» **Task item**
Below are the records. Gather each line that holds "showing".

Source data:

[Start of Attachment]

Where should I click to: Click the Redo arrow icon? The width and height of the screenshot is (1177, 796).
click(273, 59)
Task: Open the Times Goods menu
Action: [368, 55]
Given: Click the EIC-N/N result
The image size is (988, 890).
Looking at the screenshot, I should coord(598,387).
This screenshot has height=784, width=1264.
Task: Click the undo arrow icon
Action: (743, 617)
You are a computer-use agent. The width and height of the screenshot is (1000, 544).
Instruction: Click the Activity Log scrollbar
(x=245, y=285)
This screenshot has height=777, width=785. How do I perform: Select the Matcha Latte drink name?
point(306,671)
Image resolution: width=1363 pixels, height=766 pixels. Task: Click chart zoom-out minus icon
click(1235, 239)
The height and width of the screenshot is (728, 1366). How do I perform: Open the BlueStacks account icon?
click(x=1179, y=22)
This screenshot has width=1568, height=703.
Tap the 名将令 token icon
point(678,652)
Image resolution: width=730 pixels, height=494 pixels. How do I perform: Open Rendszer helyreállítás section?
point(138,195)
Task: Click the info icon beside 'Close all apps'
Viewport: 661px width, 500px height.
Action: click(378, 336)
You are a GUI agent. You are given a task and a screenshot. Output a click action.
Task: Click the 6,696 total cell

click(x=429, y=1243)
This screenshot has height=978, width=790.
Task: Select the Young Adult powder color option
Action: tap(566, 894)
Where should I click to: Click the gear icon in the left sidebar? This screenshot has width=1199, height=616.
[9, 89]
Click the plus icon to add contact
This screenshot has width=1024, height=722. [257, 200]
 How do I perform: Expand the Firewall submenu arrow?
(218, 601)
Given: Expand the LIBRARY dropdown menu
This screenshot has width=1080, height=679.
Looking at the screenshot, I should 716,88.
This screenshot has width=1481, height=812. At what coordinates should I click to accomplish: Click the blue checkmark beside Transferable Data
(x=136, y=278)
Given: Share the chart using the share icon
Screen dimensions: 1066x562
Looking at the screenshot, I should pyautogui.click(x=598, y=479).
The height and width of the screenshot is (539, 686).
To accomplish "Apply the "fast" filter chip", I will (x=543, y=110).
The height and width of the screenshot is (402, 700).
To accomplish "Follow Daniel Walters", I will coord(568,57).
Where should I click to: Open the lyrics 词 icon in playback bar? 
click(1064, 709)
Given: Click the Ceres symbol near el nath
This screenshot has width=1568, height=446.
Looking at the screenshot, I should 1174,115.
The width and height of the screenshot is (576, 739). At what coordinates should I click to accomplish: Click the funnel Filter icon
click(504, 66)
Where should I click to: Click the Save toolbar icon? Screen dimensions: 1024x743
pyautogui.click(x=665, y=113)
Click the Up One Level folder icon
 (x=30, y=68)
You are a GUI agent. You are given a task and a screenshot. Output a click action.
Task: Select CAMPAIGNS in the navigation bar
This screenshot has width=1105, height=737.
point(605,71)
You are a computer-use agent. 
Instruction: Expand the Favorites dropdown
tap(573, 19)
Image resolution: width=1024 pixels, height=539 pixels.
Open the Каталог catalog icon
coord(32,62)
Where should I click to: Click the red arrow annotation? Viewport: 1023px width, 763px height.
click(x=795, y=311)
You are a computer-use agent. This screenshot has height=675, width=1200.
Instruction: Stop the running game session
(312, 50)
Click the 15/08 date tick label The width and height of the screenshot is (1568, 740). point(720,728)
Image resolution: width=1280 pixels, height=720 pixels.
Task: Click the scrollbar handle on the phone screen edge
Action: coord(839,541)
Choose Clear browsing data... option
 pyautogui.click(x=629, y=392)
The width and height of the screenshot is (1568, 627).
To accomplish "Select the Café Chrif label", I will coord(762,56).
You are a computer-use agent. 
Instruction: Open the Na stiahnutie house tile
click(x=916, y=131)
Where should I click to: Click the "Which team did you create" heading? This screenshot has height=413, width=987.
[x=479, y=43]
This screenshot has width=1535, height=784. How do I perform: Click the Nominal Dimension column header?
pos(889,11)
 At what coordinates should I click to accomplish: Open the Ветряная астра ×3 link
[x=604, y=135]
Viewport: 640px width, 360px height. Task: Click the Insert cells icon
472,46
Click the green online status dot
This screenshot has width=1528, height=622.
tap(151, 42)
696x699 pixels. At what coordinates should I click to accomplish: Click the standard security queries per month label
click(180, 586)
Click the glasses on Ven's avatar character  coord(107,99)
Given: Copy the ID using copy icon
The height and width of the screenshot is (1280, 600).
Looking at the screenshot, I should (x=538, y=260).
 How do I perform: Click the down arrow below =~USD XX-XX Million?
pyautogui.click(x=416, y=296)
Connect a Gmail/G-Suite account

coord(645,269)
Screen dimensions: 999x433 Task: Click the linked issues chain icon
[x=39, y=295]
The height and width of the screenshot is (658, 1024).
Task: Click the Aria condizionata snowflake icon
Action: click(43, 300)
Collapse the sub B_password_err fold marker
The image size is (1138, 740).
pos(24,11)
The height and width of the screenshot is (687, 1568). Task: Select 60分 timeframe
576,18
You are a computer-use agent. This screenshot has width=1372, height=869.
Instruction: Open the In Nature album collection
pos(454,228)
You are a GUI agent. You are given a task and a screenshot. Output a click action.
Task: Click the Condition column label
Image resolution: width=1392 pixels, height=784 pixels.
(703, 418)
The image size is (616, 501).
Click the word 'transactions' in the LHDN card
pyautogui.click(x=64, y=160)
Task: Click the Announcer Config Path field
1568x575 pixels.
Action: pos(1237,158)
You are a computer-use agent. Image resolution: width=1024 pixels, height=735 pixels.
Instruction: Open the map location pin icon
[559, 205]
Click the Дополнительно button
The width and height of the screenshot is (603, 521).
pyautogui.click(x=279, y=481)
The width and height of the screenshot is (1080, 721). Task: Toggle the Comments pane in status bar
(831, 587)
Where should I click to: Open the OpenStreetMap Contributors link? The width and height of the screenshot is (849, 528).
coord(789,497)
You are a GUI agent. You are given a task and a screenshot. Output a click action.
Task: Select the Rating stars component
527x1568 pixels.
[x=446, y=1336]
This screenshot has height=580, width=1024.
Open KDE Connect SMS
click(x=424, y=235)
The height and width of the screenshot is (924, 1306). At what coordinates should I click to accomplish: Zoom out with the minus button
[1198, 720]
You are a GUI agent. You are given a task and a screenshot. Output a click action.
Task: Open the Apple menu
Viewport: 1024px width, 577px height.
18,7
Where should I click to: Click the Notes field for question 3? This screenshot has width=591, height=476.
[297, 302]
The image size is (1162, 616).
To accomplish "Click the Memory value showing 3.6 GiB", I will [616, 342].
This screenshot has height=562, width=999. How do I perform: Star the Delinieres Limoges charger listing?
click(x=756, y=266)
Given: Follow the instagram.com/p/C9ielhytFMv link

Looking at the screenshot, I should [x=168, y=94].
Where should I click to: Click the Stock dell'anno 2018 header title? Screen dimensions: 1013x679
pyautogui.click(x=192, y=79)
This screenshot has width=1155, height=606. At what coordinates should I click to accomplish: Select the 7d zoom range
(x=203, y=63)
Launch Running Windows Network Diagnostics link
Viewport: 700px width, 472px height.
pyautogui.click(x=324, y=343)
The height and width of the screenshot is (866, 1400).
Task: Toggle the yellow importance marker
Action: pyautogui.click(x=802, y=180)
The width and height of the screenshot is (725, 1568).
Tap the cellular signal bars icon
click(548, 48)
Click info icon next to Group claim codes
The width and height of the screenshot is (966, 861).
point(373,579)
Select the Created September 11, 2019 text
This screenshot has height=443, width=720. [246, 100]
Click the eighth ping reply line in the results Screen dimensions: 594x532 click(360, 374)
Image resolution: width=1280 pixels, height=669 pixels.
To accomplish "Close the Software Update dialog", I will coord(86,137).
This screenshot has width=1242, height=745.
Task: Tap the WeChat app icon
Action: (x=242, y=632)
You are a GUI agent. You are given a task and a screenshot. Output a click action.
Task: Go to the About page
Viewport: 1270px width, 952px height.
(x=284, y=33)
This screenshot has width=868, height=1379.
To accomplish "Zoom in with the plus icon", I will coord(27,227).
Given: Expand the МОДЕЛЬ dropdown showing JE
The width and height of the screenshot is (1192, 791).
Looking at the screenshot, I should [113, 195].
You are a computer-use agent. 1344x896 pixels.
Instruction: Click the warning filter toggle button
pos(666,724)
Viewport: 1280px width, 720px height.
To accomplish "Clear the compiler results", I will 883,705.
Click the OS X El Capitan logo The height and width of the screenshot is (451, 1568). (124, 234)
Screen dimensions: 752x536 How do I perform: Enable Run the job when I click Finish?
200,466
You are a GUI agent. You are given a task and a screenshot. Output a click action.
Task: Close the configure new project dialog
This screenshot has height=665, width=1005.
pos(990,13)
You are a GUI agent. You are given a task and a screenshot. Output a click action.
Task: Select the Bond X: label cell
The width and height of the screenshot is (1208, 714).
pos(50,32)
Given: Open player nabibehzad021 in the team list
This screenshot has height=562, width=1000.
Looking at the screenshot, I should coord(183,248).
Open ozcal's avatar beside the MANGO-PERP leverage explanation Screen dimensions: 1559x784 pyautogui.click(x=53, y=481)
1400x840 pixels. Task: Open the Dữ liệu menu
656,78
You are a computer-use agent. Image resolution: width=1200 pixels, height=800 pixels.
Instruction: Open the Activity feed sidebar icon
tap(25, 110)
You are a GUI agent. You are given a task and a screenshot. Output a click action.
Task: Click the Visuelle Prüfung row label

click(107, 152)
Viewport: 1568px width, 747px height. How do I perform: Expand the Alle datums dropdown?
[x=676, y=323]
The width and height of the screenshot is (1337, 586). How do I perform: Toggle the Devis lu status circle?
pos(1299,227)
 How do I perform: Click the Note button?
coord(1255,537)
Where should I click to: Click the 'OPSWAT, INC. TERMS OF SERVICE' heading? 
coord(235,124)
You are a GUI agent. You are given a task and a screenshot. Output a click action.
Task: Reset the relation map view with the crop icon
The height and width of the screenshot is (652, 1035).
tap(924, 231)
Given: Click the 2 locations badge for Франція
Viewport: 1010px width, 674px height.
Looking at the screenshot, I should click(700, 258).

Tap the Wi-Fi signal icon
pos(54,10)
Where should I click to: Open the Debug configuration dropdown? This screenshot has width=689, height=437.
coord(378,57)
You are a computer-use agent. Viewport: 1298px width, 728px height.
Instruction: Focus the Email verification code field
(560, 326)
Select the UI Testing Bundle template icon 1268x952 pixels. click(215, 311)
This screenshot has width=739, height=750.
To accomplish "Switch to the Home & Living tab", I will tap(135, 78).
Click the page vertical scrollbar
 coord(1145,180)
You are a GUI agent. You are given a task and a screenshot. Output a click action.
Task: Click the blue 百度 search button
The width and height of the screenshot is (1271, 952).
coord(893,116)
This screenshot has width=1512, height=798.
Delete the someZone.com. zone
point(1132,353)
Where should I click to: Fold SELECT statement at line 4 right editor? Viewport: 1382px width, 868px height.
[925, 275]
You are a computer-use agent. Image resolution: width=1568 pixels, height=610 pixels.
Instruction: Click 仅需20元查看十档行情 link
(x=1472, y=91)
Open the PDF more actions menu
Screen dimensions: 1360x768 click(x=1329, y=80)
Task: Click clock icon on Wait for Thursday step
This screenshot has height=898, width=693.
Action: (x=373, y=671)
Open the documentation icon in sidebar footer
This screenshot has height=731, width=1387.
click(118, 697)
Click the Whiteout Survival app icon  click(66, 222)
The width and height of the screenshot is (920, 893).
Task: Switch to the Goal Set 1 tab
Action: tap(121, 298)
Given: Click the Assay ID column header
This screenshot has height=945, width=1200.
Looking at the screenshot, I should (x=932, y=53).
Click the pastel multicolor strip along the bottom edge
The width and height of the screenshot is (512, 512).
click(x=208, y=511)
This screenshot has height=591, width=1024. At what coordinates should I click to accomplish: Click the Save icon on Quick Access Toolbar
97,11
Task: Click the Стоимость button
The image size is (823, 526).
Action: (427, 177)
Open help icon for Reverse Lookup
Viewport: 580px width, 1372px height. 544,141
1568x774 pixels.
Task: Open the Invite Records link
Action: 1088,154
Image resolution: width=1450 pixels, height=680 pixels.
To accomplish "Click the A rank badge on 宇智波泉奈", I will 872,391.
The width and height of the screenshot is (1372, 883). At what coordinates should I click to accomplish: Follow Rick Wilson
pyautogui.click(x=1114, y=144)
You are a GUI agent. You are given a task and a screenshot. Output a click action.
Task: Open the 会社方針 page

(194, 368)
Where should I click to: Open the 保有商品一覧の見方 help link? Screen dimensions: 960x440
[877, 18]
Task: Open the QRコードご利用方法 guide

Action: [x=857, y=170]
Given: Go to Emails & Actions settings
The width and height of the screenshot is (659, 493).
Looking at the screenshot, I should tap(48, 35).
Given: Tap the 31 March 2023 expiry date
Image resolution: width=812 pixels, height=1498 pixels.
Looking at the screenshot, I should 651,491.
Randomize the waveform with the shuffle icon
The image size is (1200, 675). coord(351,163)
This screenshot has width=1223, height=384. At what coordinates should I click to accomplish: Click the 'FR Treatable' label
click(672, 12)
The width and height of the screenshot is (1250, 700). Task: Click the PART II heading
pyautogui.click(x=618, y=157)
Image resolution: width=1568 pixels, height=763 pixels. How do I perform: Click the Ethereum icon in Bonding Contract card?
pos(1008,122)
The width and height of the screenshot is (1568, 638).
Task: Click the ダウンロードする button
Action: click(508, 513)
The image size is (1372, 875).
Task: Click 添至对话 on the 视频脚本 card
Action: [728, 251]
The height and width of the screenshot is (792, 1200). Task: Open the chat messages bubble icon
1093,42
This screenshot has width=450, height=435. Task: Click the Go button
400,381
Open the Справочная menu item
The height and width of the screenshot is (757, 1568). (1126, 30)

[End of Attachment]

» **Result of this exercise**
To accomplish "Click the Memory value showing 3.6 GiB", I will [616, 342].
Given: Expand the МОДЕЛЬ dropdown showing JE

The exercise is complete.